-
Notifications
You must be signed in to change notification settings - Fork 2.5k
Description
What happens?
I have large dataset that contains a deeply nested json field I am attempting to unnest. It is the ingredients column that is part of this dataset:
https://huggingface.co/datasets/openfoodfacts/product-database
I have loaded this parquet file into my database and I am attempting to unnest it with the following query:
with
parsed_ingredients as (
select code, ingredients::json[] as json_array
from "mydb"."main_raw"."raw__open_food_facts"
),
ingredient_hierarchy as (
select
code,
unnest(json_array, max_depth := 2) as ingredient_name,
generate_subscripts(json_array, 1) as ingredient_order,
from parsed_ingredients
)
select *
from ingredient_hierarchy
order by code, ingredient_order
When running it results in the following error (note I am limiting my duckdb instance to only use 8gb to run on my hardware):
Out of Memory Error: could not allocate block of size 256.0 KiB (7.4 GiB/7.4 GiB used)
I have also tried converting the field to a struct first but this causes it run out of memory before I even begin unnesting. How can i properly process this field without running OOM?
To Reproduce
Download the parquet data and run the code above to reporoduce.
OS:
Windows
DuckDB Version:
1.7.0
DuckDB Client:
DuckDB-DBT
Hardware:
No response
Full Name:
Kyle Burke
Affiliation:
None
What is the latest build you tested with?
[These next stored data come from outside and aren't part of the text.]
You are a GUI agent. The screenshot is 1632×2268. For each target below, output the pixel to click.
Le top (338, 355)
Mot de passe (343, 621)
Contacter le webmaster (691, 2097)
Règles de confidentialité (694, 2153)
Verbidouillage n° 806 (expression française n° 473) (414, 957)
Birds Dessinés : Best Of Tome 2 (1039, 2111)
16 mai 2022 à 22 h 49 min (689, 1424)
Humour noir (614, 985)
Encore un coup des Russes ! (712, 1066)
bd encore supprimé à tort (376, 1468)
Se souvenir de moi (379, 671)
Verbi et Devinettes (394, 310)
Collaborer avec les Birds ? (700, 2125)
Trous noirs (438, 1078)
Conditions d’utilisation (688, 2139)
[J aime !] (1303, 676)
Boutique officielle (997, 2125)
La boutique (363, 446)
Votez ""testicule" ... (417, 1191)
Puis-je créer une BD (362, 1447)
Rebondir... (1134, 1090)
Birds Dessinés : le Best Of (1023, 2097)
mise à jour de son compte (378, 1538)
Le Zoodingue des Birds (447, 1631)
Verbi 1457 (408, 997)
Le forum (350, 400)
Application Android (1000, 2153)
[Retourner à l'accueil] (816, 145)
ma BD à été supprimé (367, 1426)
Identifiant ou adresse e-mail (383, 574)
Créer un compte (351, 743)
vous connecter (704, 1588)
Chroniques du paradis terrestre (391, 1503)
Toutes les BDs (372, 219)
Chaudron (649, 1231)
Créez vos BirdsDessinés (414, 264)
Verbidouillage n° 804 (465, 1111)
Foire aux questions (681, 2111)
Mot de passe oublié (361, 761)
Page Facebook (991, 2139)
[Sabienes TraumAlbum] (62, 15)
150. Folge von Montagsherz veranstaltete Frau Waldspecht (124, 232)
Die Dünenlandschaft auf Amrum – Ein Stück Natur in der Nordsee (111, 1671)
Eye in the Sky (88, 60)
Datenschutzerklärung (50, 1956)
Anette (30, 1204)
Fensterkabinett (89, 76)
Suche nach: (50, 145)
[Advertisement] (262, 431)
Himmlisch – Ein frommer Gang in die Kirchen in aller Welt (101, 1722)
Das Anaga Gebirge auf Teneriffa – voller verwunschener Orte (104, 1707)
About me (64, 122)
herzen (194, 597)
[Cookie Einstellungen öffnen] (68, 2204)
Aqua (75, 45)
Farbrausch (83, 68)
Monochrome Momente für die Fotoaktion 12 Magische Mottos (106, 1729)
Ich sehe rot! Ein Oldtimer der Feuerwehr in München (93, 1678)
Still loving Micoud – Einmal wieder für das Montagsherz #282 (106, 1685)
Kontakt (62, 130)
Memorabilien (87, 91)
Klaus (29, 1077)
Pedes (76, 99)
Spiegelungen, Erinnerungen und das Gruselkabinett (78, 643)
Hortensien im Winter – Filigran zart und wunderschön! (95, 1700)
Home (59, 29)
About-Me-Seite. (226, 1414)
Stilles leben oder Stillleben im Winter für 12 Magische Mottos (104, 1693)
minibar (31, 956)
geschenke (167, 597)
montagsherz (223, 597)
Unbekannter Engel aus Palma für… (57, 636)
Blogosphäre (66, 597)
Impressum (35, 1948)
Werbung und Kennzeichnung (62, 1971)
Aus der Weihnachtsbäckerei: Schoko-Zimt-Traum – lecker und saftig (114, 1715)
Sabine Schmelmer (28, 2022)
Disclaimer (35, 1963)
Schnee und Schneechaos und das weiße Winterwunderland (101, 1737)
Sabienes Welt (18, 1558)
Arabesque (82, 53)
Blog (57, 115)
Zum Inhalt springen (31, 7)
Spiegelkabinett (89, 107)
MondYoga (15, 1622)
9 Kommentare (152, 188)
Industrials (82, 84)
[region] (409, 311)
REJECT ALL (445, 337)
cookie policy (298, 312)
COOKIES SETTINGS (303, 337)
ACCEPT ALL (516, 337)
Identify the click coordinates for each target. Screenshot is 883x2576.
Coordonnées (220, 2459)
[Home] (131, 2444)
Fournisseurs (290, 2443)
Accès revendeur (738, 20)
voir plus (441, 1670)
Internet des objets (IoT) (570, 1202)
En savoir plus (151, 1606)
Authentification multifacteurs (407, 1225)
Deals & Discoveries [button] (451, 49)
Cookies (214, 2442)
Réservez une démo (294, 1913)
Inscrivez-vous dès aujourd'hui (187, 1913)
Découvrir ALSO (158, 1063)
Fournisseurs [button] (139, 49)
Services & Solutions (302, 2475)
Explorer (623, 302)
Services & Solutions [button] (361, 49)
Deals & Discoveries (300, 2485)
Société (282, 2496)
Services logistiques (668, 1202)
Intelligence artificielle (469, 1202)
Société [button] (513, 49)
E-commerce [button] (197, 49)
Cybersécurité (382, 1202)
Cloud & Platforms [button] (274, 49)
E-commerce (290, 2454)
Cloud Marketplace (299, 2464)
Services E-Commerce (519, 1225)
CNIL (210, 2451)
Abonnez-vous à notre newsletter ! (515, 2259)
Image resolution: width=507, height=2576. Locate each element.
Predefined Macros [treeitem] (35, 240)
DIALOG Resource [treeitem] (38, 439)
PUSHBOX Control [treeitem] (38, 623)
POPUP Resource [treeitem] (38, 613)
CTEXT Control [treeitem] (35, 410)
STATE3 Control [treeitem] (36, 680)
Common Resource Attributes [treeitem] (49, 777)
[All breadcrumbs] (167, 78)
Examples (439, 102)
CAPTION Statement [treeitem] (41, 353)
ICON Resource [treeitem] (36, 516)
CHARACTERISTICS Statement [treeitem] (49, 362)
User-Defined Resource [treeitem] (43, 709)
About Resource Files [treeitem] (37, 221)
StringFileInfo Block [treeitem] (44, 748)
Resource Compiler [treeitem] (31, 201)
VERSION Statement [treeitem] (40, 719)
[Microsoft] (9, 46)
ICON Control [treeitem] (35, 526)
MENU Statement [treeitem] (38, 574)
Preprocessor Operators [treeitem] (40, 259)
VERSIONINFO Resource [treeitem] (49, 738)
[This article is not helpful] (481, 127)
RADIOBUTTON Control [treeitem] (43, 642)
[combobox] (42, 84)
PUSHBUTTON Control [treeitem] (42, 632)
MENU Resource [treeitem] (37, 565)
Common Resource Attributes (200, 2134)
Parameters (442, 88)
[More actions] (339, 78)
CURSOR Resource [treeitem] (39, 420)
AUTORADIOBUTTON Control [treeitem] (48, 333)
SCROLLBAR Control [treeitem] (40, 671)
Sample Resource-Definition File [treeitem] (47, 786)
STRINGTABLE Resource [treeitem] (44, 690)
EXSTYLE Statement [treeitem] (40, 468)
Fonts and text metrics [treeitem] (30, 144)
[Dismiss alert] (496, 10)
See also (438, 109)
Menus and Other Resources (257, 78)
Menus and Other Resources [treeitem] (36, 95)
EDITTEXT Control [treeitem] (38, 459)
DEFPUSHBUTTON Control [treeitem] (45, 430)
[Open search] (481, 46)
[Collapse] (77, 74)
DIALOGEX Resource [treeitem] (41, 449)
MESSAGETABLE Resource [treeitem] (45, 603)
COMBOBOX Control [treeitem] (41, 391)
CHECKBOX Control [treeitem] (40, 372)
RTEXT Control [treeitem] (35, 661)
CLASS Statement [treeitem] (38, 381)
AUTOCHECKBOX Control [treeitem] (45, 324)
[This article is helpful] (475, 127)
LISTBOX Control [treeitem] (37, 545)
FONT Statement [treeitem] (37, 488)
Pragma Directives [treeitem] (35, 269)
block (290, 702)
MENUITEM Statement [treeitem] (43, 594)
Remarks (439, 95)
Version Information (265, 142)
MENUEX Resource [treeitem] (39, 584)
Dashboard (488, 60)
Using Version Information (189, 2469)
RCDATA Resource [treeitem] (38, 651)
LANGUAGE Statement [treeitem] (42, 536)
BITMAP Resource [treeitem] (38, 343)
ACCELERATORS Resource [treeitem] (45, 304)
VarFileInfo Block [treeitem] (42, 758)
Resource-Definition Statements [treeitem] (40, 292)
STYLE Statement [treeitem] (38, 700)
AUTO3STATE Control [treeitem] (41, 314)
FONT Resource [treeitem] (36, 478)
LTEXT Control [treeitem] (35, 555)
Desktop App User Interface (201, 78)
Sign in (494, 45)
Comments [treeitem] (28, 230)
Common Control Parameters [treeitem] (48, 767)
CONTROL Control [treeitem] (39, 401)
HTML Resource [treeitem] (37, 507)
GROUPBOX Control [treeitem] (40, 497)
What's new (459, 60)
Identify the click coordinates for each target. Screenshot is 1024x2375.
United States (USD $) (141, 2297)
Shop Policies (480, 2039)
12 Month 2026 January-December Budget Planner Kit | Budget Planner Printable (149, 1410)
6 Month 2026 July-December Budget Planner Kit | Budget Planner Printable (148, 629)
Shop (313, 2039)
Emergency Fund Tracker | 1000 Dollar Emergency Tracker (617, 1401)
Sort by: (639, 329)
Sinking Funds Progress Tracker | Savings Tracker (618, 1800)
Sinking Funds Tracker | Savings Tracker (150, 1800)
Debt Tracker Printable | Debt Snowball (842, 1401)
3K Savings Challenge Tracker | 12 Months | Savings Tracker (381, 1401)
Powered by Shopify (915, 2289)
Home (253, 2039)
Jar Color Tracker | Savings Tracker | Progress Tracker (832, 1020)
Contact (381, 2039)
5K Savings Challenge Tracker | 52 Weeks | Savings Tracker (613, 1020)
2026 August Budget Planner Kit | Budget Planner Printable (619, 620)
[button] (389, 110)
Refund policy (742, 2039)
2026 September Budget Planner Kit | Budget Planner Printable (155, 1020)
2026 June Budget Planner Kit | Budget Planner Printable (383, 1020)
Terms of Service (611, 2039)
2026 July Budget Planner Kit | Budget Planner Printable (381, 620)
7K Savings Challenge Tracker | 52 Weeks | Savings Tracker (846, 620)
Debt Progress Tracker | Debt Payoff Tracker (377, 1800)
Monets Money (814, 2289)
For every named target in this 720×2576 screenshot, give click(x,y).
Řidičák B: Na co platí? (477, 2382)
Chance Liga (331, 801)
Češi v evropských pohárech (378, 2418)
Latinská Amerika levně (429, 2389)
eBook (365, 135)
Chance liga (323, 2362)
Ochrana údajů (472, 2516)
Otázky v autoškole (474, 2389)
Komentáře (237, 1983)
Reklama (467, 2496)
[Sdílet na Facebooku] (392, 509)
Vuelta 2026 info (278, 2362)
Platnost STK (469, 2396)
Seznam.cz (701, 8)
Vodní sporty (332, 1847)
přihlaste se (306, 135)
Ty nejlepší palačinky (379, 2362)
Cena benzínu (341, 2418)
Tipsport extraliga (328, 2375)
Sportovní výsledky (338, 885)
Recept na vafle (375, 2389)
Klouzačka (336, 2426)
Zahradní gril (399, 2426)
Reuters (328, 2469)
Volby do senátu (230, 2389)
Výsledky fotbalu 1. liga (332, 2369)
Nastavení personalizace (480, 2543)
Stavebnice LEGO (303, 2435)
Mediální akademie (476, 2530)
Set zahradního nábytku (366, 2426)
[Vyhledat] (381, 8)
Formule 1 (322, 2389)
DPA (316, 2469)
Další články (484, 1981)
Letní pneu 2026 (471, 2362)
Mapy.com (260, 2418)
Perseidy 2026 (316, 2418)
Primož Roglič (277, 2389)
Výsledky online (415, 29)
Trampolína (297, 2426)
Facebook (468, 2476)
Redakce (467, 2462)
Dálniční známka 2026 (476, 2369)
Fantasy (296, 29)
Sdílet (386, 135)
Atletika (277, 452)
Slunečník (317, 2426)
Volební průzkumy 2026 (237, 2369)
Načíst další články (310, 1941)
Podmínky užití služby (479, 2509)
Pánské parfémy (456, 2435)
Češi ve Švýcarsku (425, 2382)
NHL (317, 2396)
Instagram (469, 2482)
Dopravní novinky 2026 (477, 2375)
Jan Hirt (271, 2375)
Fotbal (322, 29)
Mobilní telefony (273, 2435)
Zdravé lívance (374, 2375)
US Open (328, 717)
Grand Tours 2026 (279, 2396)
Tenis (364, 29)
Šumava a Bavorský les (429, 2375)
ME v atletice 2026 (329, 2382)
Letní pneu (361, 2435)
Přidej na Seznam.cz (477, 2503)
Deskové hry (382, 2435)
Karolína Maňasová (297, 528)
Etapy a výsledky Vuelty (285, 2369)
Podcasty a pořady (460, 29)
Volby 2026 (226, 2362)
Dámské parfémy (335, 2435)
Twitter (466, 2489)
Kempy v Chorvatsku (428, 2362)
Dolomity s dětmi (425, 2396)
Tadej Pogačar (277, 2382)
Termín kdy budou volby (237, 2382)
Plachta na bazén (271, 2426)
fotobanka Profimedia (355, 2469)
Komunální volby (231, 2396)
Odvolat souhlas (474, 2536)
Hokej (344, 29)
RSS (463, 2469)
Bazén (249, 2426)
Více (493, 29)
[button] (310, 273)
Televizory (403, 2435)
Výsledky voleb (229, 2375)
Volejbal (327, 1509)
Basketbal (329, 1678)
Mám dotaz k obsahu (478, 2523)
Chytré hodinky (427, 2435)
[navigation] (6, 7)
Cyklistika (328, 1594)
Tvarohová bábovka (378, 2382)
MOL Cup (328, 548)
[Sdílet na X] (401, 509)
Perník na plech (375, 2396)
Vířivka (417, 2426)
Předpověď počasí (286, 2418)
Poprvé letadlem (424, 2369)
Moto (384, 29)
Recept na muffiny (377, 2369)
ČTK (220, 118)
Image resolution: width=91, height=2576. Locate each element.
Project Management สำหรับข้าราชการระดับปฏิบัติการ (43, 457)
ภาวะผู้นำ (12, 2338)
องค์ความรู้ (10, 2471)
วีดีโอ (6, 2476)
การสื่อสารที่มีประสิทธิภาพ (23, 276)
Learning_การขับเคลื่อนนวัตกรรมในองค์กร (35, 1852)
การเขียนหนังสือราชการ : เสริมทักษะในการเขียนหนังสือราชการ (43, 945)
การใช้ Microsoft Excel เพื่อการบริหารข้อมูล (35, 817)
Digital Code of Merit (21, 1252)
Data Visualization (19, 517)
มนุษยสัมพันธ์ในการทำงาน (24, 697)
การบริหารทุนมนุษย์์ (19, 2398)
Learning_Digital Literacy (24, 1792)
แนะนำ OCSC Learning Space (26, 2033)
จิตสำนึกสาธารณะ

If possible, we recommend testing with the latest nightly build.
I have tested with a stable release
Did you include all relevant data sets for reproducing the issue?
Yes
Did you include all code required to reproduce the issue?
- Yes, I have
Did you include all relevant configuration (e.g., CPU architecture, Python version, Linux distribution) to reproduce the issue?
- Yes, I have